Your objective:
Retype the lines of the records below, starting at the line that contains "You are a computer-use agent. 2475x449" and ending at the line that contains "Open the 网址导航 bookmark 363x238 pixels. 80,21", both included, and nothing else.

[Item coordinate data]
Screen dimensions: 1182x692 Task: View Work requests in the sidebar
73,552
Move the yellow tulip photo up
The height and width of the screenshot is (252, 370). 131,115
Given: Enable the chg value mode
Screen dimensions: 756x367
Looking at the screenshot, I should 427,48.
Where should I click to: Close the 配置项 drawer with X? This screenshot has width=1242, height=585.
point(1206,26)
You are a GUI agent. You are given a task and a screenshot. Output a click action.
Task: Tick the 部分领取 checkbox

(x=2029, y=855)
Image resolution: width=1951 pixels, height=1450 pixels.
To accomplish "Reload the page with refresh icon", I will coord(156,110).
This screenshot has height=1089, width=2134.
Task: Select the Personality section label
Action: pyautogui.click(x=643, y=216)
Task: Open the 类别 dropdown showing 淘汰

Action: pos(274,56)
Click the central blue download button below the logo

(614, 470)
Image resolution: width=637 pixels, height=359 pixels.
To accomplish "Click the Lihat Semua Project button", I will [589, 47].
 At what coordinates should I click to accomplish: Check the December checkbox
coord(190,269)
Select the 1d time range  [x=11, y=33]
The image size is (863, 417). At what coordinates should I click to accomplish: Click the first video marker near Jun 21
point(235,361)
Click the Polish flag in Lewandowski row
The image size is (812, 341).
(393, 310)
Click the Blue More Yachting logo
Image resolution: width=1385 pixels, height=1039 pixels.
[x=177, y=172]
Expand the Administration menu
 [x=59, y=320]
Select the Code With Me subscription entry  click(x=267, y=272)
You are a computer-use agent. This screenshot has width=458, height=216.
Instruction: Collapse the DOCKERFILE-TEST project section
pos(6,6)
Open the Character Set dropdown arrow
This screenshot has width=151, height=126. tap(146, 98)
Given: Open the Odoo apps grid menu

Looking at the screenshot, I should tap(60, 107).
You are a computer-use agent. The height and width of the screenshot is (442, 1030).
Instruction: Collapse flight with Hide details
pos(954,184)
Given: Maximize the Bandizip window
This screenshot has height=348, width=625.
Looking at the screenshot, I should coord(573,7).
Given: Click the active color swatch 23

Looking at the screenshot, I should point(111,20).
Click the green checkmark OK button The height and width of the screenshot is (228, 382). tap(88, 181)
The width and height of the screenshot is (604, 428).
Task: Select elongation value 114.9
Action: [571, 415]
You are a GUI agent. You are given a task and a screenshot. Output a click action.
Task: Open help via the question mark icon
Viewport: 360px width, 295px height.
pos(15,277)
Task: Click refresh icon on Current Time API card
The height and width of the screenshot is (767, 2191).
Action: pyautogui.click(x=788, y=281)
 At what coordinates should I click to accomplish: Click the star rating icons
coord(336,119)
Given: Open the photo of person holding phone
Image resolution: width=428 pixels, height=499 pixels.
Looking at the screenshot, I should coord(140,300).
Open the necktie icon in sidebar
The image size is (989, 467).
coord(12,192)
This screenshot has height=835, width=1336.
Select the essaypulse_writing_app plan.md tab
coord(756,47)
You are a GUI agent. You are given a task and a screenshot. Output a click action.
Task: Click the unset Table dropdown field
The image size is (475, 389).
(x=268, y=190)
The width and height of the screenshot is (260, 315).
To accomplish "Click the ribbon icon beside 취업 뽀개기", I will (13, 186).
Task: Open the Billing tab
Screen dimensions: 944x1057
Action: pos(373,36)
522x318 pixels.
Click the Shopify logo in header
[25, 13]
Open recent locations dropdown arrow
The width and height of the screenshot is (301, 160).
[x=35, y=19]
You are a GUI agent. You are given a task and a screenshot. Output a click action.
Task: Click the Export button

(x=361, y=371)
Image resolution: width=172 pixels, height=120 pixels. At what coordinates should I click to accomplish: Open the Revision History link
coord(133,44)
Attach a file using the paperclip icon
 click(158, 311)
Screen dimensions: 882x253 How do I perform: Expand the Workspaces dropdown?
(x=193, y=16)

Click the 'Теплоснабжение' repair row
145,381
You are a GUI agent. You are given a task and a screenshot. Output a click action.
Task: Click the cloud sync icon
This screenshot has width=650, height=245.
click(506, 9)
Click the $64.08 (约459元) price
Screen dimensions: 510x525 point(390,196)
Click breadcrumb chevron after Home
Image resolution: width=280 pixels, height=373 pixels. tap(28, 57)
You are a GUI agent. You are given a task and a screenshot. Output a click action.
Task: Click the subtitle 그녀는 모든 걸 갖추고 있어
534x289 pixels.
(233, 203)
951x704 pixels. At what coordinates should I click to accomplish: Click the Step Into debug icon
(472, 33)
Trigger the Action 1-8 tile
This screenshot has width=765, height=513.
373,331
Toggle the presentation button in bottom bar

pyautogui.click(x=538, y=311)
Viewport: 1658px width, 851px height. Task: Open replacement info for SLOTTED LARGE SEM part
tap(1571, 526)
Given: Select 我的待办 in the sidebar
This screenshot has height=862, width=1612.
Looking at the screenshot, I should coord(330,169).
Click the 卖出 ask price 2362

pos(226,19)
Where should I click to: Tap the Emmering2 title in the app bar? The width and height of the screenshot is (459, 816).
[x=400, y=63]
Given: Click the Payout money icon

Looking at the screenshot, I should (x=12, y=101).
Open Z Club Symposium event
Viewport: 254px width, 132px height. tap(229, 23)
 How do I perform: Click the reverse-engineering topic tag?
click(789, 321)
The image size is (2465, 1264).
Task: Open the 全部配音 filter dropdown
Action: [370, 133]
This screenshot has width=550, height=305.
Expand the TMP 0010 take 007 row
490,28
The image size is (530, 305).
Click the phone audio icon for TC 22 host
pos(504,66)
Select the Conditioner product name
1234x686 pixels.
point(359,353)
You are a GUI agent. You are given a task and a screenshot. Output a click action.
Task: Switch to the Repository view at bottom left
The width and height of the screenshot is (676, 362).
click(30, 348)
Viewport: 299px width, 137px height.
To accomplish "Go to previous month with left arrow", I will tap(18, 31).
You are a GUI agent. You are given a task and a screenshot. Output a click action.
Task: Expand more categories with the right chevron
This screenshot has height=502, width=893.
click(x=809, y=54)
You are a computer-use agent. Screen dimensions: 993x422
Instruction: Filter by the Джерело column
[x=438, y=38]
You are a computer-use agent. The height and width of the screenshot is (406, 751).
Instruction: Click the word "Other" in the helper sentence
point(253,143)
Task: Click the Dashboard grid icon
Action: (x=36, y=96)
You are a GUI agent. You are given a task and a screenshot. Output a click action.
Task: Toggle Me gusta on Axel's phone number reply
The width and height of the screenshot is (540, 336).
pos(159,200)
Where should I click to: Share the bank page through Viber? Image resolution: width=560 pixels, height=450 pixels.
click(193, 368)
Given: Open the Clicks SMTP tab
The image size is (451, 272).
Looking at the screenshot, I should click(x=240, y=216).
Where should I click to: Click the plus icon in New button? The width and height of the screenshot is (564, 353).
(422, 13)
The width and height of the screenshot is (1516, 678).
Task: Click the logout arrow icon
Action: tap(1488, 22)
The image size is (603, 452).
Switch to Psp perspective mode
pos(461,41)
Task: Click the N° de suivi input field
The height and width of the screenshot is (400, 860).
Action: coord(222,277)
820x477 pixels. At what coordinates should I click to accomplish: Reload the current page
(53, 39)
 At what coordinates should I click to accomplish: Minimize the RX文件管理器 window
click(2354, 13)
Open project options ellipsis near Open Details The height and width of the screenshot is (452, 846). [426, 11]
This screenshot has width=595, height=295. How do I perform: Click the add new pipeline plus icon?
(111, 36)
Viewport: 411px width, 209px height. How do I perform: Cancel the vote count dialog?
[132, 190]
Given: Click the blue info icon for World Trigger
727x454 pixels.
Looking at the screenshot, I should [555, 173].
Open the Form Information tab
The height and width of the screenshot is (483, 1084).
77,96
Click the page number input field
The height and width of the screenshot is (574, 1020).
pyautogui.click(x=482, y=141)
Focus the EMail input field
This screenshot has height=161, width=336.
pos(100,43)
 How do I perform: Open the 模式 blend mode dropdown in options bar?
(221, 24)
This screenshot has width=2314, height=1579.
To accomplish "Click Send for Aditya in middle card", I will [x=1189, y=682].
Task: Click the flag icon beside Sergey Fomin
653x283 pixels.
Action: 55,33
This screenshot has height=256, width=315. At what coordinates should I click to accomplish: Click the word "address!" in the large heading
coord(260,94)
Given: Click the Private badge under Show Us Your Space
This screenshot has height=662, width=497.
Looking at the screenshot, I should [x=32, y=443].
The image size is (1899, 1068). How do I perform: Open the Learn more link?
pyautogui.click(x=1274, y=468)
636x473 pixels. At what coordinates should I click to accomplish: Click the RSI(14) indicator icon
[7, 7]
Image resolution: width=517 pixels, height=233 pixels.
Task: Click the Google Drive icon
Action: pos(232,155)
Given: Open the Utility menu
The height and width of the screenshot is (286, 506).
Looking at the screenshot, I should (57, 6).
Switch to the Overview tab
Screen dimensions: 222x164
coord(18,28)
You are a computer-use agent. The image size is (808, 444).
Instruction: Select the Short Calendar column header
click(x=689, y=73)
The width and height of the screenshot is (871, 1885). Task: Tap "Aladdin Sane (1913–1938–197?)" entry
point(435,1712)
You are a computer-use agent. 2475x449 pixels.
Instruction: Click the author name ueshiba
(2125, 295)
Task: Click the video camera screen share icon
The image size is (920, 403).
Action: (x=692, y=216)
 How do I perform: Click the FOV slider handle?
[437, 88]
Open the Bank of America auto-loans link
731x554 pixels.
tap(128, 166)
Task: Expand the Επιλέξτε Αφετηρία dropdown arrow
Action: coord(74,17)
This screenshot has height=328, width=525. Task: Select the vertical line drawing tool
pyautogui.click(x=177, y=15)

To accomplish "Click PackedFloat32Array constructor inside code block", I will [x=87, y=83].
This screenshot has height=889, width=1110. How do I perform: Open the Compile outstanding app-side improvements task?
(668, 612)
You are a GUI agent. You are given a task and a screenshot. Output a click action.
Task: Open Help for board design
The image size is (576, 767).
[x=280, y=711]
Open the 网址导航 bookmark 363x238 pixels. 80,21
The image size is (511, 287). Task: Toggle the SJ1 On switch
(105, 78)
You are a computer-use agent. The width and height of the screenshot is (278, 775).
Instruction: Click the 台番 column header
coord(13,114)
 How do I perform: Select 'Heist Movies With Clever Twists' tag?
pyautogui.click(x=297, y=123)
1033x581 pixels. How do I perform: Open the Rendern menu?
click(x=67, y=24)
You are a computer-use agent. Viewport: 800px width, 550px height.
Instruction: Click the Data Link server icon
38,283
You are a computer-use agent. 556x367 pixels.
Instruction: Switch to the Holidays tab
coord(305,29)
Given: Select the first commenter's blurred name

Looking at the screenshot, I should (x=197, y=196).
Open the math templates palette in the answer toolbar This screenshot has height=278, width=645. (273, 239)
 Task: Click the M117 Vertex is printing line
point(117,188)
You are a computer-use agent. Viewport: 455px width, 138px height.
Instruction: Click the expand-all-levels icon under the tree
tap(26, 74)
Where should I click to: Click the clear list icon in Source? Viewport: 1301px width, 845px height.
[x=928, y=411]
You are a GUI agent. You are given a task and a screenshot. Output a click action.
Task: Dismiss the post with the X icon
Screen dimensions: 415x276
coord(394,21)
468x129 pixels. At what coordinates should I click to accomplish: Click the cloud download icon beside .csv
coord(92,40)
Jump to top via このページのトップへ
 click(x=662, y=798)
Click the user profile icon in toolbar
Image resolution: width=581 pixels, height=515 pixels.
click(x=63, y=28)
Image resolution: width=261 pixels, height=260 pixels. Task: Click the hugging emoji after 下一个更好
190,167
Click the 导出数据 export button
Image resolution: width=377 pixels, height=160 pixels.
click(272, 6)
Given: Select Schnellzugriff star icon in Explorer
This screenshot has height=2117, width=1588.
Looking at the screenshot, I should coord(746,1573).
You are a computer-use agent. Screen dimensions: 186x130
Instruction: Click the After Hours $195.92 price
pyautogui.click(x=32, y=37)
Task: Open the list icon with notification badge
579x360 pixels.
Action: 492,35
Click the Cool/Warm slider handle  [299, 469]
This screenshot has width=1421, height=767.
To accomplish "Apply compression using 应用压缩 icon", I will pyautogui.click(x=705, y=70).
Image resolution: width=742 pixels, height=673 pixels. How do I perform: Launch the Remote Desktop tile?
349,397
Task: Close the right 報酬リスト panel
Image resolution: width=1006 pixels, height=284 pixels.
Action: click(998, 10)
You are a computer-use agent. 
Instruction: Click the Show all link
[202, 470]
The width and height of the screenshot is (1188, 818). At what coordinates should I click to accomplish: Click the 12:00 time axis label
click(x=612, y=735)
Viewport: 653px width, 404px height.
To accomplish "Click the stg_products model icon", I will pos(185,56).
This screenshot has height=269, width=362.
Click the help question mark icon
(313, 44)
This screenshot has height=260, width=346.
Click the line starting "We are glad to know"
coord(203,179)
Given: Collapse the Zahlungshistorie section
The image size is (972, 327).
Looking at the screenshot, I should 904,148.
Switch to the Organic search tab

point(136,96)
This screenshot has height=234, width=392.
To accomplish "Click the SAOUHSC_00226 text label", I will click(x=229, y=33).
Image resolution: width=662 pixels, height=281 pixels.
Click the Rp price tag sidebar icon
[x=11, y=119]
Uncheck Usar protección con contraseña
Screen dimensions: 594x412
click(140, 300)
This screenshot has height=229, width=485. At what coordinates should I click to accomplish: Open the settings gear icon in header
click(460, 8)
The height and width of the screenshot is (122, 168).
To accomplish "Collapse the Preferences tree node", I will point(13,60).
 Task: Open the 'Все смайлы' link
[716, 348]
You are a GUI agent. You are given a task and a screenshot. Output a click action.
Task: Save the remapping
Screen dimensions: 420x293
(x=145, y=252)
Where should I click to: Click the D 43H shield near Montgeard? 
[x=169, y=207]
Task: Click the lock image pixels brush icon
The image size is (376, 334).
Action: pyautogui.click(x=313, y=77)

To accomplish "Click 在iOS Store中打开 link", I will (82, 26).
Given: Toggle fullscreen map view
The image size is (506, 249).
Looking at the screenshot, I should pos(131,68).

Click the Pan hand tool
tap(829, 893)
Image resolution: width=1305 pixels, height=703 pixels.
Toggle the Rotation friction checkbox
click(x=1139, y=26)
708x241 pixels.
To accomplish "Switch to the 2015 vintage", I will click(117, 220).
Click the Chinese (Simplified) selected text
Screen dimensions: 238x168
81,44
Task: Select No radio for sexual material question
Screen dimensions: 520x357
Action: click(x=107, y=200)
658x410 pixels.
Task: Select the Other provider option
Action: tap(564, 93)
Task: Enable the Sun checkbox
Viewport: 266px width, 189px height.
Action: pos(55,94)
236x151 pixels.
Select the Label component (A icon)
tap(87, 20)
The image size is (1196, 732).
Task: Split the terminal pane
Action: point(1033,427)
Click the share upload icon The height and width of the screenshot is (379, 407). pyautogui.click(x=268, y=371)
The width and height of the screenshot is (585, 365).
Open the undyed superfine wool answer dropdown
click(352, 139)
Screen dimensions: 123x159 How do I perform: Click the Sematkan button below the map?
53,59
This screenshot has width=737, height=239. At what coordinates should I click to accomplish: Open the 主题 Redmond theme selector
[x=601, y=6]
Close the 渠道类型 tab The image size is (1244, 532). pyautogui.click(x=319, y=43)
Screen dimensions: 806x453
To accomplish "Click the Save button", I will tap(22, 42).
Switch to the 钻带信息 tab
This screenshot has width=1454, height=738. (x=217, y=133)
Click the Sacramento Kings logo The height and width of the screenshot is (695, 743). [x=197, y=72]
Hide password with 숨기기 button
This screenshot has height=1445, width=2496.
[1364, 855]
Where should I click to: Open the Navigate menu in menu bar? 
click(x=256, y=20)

Result below:
You are a computer-use agent. 2475x449 pixels.
Instruction: Click the author name ueshiba
(2125, 295)
Task: Click the video camera screen share icon
The image size is (920, 403).
Action: (x=692, y=216)
 How do I perform: Click the FOV slider handle?
[437, 88]
Open the Bank of America auto-loans link
731x554 pixels.
tap(128, 166)
Task: Expand the Επιλέξτε Αφετηρία dropdown arrow
Action: coord(74,17)
This screenshot has height=328, width=525. Task: Select the vertical line drawing tool
pyautogui.click(x=177, y=15)

To accomplish "Click PackedFloat32Array constructor inside code block", I will [x=87, y=83].
This screenshot has height=889, width=1110. How do I perform: Open the Compile outstanding app-side improvements task?
(668, 612)
You are a GUI agent. You are given a task and a screenshot. Output a click action.
Task: Open Help for board design
The image size is (576, 767).
[x=280, y=711]
Open the 网址导航 bookmark 363x238 pixels. 80,21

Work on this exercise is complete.